For this exercise, return exactly the lines of the material below that begin at the one with "Where should I click to: Expand" and stop after the one with "Given: Open the layer dropdown list".
- - -
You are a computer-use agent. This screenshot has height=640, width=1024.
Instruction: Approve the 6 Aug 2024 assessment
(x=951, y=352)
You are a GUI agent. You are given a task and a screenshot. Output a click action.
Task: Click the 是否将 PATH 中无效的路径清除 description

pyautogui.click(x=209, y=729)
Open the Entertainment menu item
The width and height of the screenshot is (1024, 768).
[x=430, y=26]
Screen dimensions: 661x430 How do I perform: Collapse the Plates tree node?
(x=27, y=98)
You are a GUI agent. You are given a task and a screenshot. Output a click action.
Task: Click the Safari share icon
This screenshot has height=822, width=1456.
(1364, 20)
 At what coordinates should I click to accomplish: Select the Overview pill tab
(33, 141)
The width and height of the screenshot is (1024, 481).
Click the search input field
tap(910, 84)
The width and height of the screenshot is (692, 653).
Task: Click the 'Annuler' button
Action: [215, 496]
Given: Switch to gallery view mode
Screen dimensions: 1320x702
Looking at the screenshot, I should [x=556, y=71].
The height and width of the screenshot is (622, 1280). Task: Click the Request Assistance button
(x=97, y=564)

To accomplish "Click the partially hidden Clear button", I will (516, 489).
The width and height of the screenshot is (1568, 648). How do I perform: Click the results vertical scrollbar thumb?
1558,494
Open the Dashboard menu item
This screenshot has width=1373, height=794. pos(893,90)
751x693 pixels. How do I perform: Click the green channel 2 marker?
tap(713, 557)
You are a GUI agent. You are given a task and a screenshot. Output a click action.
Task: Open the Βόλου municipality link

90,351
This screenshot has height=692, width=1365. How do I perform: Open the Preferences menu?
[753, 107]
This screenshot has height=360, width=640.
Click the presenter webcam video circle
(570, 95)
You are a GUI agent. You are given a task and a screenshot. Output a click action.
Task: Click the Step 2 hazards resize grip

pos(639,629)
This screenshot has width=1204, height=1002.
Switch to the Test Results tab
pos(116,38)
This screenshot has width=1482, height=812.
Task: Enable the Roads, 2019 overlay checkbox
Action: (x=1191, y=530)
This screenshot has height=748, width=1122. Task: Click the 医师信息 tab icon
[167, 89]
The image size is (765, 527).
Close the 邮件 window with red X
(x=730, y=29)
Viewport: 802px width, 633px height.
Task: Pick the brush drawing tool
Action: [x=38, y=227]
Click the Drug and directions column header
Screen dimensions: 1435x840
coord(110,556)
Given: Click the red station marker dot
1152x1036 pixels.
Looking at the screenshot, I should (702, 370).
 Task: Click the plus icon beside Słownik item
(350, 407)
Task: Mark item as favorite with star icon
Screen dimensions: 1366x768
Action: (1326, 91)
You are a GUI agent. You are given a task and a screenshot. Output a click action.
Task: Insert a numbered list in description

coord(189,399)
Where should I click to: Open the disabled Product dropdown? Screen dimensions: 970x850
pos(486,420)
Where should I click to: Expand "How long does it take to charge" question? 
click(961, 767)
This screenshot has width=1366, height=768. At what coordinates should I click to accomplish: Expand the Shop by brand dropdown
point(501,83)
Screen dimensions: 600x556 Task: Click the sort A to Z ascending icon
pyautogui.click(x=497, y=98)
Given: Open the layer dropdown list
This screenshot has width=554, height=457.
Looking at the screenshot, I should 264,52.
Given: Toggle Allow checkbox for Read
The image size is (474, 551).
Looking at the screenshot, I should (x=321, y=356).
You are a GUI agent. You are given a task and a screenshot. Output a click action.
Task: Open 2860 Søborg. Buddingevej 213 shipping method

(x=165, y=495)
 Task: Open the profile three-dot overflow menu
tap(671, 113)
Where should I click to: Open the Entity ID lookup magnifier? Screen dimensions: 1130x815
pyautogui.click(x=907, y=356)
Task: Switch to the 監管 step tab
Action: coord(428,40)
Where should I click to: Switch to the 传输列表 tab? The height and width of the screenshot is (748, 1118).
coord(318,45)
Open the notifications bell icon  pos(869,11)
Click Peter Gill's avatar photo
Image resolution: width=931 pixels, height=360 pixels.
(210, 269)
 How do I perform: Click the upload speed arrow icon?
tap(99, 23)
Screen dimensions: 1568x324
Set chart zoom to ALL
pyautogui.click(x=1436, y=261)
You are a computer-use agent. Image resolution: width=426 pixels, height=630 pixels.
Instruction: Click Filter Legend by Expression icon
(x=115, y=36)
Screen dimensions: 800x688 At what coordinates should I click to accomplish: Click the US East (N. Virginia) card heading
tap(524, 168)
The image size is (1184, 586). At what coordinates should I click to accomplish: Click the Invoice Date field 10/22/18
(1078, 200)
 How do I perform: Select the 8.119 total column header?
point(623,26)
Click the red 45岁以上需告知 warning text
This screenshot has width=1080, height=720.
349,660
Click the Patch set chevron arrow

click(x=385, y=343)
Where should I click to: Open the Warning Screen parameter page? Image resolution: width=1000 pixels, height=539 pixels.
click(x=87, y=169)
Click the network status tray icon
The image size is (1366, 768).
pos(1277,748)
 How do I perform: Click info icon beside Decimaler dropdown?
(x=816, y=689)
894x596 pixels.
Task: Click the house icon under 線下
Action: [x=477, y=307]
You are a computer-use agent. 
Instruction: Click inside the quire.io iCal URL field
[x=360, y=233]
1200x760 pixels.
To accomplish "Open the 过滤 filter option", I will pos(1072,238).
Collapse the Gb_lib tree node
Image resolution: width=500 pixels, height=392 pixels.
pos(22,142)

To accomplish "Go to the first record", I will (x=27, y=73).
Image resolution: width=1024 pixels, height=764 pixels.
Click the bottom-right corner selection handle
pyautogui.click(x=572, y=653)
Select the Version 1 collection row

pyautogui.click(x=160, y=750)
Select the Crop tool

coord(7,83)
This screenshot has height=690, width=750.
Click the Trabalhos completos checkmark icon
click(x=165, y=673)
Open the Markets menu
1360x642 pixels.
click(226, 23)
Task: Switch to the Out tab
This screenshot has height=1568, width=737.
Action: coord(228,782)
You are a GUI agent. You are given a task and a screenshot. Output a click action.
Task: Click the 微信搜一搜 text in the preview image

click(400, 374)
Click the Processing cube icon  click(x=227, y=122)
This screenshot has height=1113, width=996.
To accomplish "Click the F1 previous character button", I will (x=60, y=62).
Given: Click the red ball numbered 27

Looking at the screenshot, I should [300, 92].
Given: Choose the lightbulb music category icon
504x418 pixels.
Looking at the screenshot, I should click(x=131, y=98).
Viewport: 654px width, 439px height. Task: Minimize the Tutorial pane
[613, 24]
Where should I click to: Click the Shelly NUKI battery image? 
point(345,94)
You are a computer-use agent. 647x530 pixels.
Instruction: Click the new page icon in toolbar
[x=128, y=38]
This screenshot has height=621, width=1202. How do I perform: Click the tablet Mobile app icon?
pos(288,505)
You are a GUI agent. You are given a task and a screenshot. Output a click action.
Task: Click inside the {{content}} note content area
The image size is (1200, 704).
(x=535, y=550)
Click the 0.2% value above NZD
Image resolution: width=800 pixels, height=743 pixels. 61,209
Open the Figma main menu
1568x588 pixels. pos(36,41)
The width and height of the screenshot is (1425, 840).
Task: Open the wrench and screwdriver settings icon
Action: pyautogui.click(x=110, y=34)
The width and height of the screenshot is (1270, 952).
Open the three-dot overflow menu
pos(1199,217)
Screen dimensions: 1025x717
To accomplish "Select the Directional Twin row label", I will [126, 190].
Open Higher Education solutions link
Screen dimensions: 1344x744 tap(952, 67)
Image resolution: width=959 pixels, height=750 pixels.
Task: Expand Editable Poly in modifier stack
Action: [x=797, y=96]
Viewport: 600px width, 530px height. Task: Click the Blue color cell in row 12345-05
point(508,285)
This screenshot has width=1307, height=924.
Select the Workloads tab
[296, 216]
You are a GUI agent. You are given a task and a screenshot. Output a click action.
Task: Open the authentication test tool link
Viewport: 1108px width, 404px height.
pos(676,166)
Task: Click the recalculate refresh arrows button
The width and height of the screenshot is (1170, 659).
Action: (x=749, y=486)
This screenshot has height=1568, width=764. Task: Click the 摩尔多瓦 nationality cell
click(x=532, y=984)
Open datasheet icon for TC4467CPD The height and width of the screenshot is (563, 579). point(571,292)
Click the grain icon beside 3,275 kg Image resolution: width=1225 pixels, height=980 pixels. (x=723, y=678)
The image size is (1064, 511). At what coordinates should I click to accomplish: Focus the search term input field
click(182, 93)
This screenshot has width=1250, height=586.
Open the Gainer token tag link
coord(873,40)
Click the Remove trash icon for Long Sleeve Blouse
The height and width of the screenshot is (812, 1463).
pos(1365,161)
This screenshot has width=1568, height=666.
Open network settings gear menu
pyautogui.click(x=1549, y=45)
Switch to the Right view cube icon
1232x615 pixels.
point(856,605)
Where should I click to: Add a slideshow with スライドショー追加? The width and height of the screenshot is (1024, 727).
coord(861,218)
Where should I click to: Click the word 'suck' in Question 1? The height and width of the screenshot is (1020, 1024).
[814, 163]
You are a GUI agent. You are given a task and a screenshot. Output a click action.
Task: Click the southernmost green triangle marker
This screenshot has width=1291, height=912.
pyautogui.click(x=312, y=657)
- - -
> _Written response_:
Where should I click to: Expand "How long does it take to charge" question? 
click(961, 767)
This screenshot has width=1366, height=768. At what coordinates should I click to accomplish: Expand the Shop by brand dropdown
point(501,83)
Screen dimensions: 600x556 Task: Click the sort A to Z ascending icon
pyautogui.click(x=497, y=98)
Given: Open the layer dropdown list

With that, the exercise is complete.